『パリ条約による優先権』とは?わかりやすく解説

技術や製品の特許を海外に展開しようとすると、まず日本で特許出願を行い、その後に各国で出願する、という流れが一般的です。
しかし、海外展開の準備や市場環境の変化により、どのタイミングで外国出願を行うべきか悩む企業も少なくありません。
このような場面で役立つのが「パリ条約による優先権(=パリ優先権)」です。
パリ条約による優先権の基本
パリ条約による優先権とは、最初に出願した国での「出願日」をもとに、他国への出願についても、その日を基準として審査してもらえる制度です。
特許・商標・意匠の各分野で広く利用されており、国際的な知財保護の要となる仕組みです。
優先権を主張できる人
優先権を主張できるのは、パリ条約の同盟国で「最初の出願」を行った本人(またはその承継人)に限られます。
たとえば、日本で自ら特許出願していれば、その出願を基礎として外国(パリ条約の同盟国)で優先権を主張できます。
逆に、特許を受ける権利を他人に譲り、自分では特許出願をしていない場合、外国へ特許出願すること自体はできますが、その他人が行った特許出願を基礎に優先権を主張することはできません。
優先期間(いつまで外国で優先権を使える?)
特許の場合、優先期間は 最初の出願から12か月以内 です。
たとえば、日本で特許出願をした後、12か月以内に外国で特許出願を行い優先権を主張すれば、外国出願でも「日本での出願日」を基準として審査を行ってもらえます。
なお、商標と意匠の優先期間は6か月ですが、ここでは特許を中心に説明しています。

基礎となるのは「最初の出願」だけ
優先権の基礎にできるのは、パリ条約の同盟国で行われた 一番最初の出願 に限られます。
もし2回目以降の出願も基礎にできてしまうと、優先期間を事実上伸ばすことが可能になってしまい、公平性が損なわれてしまうためです。

優先権の効果
パリ条約による優先権には、非常に強力な保護効果があります。
たとえば、最初に出願した日(=優先日)から外国出願日までの間に、
・ 他社が似た発明を出願していた
・ 技術内容が公開されてしまった
といったことがあっても、これらは不利に扱われません。
外国でも「最初の出願日を基準」として審査されるため、その期間中の他社出願や公開に左右されず、発明を安定して守ることができます。
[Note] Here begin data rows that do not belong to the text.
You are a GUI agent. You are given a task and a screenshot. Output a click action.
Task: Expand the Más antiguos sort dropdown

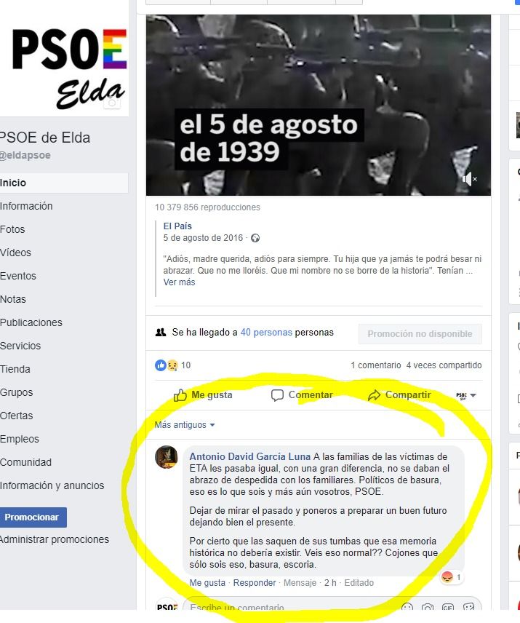point(185,425)
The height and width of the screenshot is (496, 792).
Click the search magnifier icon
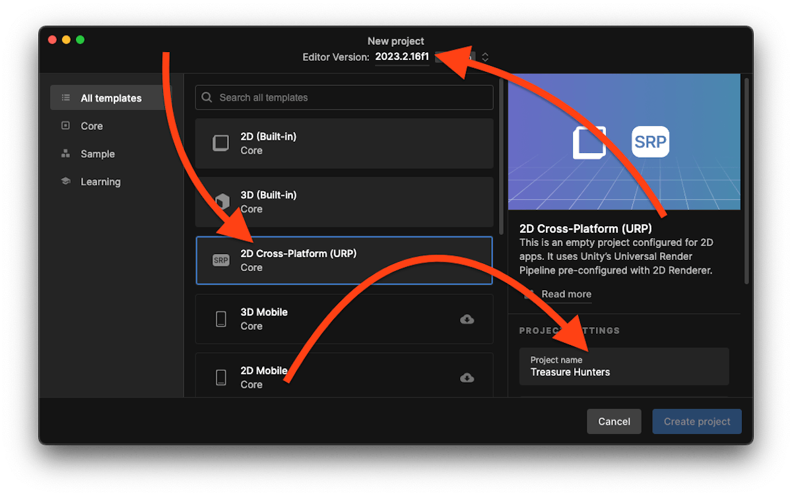207,98
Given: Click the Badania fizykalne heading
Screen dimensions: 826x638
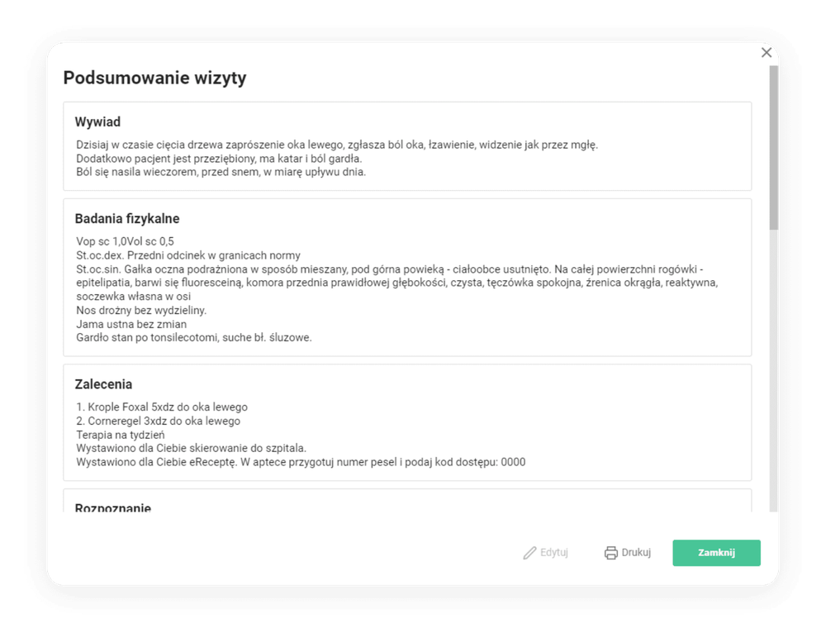Looking at the screenshot, I should pyautogui.click(x=127, y=219).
日本での出願を最初の出願とした場合に、優先権がどのように作用するかを示した図です。
また、審査においても 新規性・進歩性・先願関係 といった判断は、すべて最初の出願日(=優先日)を基準に行われます。
そのため、外国出願が後になっても、最初の出願日を基準として権利を確保できるのが大きなメリットです。
パリ条約による優先権の活用パターン
海外展開を考える場面では、パリ条約による優先権は非常に使い勝手の良い制度です。主に次の3つのパターンで活用されることが多く見られます。
1. 国内出願後に海外展開の計画が固まった場合
日本で出願した後、事業の進展に伴って海外進出が具体化してくるケースです。
例)
日本で出願 → 数ヶ月後に海外企業から問い合わせ→ 優先権を使って各国へ外国出願
このように、後から外国出願を行った場合でも、日本で最初に出願した日を基準として審査してもらうことができるため、第三者による先願や公開によるリスクを避けることができます。
2. 海外展示会・海外発表の予定があり、新規性を確保したい場合
外国での展示会や技術発表の予定があり、公開前に日本で出願し、優先日(=最初の出願日)を確保しておきたい場面です。
例)
日本で先に出願して優先日を確保 → 展示会で公開→展示会後に外国へ順次出願
この流れを取ることで、外国出願でも日本で最初に出願した日(=優先日)を基準に審査してもらうことができます。
結果として、自分自身の展示や発表によって新規性を失ってしまうリスクを防ぐことができます。
3. 予算・体制の都合で外国出願を段階的に行いたい場合
一度に複数国へ出願すると費用や社内対応の負担が大きくなるため、まず日本で出願し、その後12か月の間に出願国を絞っていく方法です。
例)
まず日本で出願 → 市場の反応や事業計画を見ながら必要な国へ外国出願
初期費用を抑えつつ、将来の海外展開に備えた権利確保ができるため、スタートアップや中小企業でよく利用されています。
パリ条約による優先権の注意点
パリ優先権はシンプルな制度ですが、注意点があります。
最初の出願に「記載されている部分」だけが優先される
優先権の効果が及ぶのは、最初に出願した明細書に記載された内容だけ です。
・ 最初の出願に記載されていた部分 → 最初に出願した日(=優先日)を基準に審査される
・ 最初の出願に記載されていない新しい部分 → 外国出願した日を基準に審査される
出願の内容は、最初の出願と完全に一致している必要はありません。外国出願時に改良点や追加要素を盛り込むことも可能です。
ただしその場合でも、内容ごとに審査の基準となる日が分かれる点に注意が必要です。

日本での出願を最初の出願とした場合に、優先権がどこまで及ぶかを示した図です。
まとめ
パリ条約による優先権制度は、外国出願を検討する企業にとって欠かせない仕組みです。
最初に出願した日(=優先日)を、基準として外国出願でも審査してもらえるため、第三者による先願リスクや、他社・自社の公開によって新規性を失ってしまうリスクを避けやすくなります。
ただし、優先期間(12か月)を過ぎてしまった場合や、最初の出願時の明細書の記載内容が不十分な場合には、期待した優先効果が得られないこともあります。
そのため、早い段階から どの内容を、どのタイミングで、どの国に出願するか を見据えた、計画的な出願設計が重要になります。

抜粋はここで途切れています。